Bartlomiej Mika 755d54a99d Initial commit: Open sourcing all of the Maple Open Technologies code.

2025-12-02 14:33:08 -05:00

11 KiB

Raw Blame History

Scheduler with Leader Election

The scheduler has been integrated with leader election to ensure that scheduled tasks only run on the leader instance.

Overview

When multiple instances of the backend are running (e.g., behind a load balancer), you don't want scheduled tasks running on every instance. This would cause:

❌ Duplicate task executions
❌ Database conflicts
❌ Wasted resources
❌ Race conditions

With leader election integration:

✅ Tasks only execute on the leader instance
✅ Automatic failover if leader crashes
✅ No duplicate executions
✅ Safe for multi-instance deployments

How It Works

┌─────────────────────────────────────────────────────────┐
│                     Load Balancer                       │
└─────────────────┬───────────────┬──────────────────────┘
                  │               │
        ┌─────────▼────┐   ┌──────▼──────┐   ┌──────────────┐
        │ Instance 1   │   │ Instance 2  │   │ Instance 3   │
        │ (LEADER) 👑  │   │ (Follower)  │   │ (Follower)   │
        │              │   │             │   │              │
        │ Scheduler ✅ │   │ Scheduler ⏸️ │   │ Scheduler ⏸️  │
        │ Runs tasks   │   │ Skips tasks │   │ Skips tasks  │
        └──────────────┘   └─────────────┘   └──────────────┘

Execution Flow

All instances have the scheduler running with registered tasks
All instances have cron triggers firing at scheduled times
Only the leader actually executes the task logic
Followers skip execution (logged at DEBUG level)

Example logs:

Leader Instance:

2025-01-12T10:00:00.000Z INFO 👑 Leader executing scheduled task task=CleanupOldRecords instance_id=instance-1
2025-01-12T10:00:05.123Z INFO ✅ Task completed successfully task=CleanupOldRecords

Follower Instances:

2025-01-12T10:00:00.000Z DEBUG Skipping task execution - not the leader task=CleanupOldRecords instance_id=instance-2

Usage

1. Create a Scheduled Task

package tasks

import (
    "context"
    "go.uber.org/zap"
    "codeberg.org/mapleopentech/monorepo/cloud/maplefile-backend/internal/interface/scheduler"
)

type CleanupTask struct {
    logger *zap.Logger
    // ... other dependencies
}

func NewCleanupTask(logger *zap.Logger) scheduler.Task {
    return &CleanupTask{
        logger: logger.Named("CleanupTask"),
    }
}

func (t *CleanupTask) Name() string {
    return "CleanupOldRecords"
}

func (t *CleanupTask) Schedule() string {
    // Cron format: every day at 2 AM
    return "0 2 * * *"
}

func (t *CleanupTask) Execute(ctx context.Context) error {
    t.logger.Info("Starting cleanup of old records")

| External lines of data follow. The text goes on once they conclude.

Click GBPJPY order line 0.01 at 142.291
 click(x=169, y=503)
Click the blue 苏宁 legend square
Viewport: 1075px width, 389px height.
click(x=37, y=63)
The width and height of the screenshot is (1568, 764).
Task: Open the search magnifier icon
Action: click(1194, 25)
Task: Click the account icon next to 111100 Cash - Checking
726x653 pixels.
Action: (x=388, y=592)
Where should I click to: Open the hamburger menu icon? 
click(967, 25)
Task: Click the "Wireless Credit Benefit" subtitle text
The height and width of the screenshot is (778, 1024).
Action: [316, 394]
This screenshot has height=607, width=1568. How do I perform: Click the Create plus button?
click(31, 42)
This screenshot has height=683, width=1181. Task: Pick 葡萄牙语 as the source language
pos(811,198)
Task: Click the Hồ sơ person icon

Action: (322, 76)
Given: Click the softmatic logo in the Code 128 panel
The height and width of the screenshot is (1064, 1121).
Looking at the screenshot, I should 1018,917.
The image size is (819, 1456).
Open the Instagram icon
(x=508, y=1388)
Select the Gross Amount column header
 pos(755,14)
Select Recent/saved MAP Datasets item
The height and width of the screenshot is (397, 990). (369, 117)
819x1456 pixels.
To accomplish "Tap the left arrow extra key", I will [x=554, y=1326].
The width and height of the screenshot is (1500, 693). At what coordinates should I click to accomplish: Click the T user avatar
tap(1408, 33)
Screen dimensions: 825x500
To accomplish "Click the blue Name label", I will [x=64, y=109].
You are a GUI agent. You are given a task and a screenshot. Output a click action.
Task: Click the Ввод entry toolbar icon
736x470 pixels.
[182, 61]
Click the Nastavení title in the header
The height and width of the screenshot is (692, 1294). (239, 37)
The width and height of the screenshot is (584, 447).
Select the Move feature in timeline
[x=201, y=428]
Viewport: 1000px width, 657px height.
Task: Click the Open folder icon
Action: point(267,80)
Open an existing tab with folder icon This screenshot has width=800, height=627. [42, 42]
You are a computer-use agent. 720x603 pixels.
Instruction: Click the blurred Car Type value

    // Your task logic here
    // This will ONLY run on the leader instance

    t.logger.Info("Cleanup completed")
    return nil
}

2. Register Tasks with the Scheduler

The scheduler is already wired through Google Wire. To register tasks, you would typically do this in your application startup:

// In app/app.go or wherever you initialize your app

func (app *Application) Start() error {
    // ... existing startup code ...

    // Register scheduled tasks
    if app.scheduler != nil {
        // Create and register tasks
        cleanupTask := tasks.NewCleanupTask(app.logger)
        if err := app.scheduler.RegisterTask(cleanupTask); err != nil {
            return fmt.Errorf("failed to register cleanup task: %w", err)
        }

        metricsTask := tasks.NewMetricsAggregationTask(app.logger)
        if err := app.scheduler.RegisterTask(metricsTask); err != nil {
            return fmt.Errorf("failed to register metrics task: %w", err)
        }

        // Start the scheduler
        if err := app.scheduler.Start(); err != nil {
            return fmt.Errorf("failed to start scheduler: %w", err)
        }
    }

    // ... rest of startup code ...
}

3. Graceful Shutdown

func (app *Application) Stop() error {
    // ... other shutdown code ...

    if app.scheduler != nil {
        if err := app.scheduler.Stop(); err != nil {
            app.logger.Error("Failed to stop scheduler", zap.Error(err))
        }
    }

    // ... rest of shutdown code ...
}

Cron Schedule Format

The scheduler uses standard cron format:

┌───────────── minute (0 - 59)
│ ┌───────────── hour (0 - 23)
│ │ ┌───────────── day of month (1 - 31)
│ │ │ ┌───────────── month (1 - 12)
│ │ │ │ ┌───────────── day of week (0 - 6) (Sunday to Saturday)
│ │ │ │ │
│ │ │ │ │
* * * * *

Common Examples

"* * * * *"           // Every minute
"0 * * * *"           // Every hour (on the hour)
"0 0 * * *"           // Every day at midnight
"0 2 * * *"           // Every day at 2:00 AM
"0 */6 * * *"         // Every 6 hours
"0 0 * * 0"           // Every Sunday at midnight
"0 0 1 * *"           // First day of every month at midnight
"0 9 * * 1-5"         // Weekdays at 9:00 AM
"*/5 * * * *"         // Every 5 minutes
"0 0,12 * * *"        // Twice a day (midnight and noon)

Example Tasks

Daily Cleanup Task

type DailyCleanupTask struct {
    logger *zap.Logger
    repo   *Repository
}

func (t *DailyCleanupTask) Name() string {
    return "DailyCleanup"
}

func (t *DailyCleanupTask) Schedule() string {
    return "0 3 * * *" // 3 AM every day
}

func (t *DailyCleanupTask) Execute(ctx context.Context) error {
    t.logger.Info("Running daily cleanup")

    // Delete old records
    cutoffDate := time.Now().AddDate(0, 0, -30) // 30 days ago
    if err := t.repo.DeleteOlderThan(ctx, cutoffDate); err != nil {
        return fmt.Errorf("cleanup failed: %w", err)
    }

    return nil
}

Hourly Metrics Task

type MetricsAggregationTask struct {
    logger  *zap.Logger
    metrics *MetricsService
}

func (t *MetricsAggregationTask) Name() string {
    return "HourlyMetrics"
}

func (t *MetricsAggregationTask) Schedule() string {
    return "0 * * * *" // Every hour
}

func (t *MetricsAggregationTask) Execute(ctx context.Context) error {
    t.logger.Info("Aggregating hourly metrics")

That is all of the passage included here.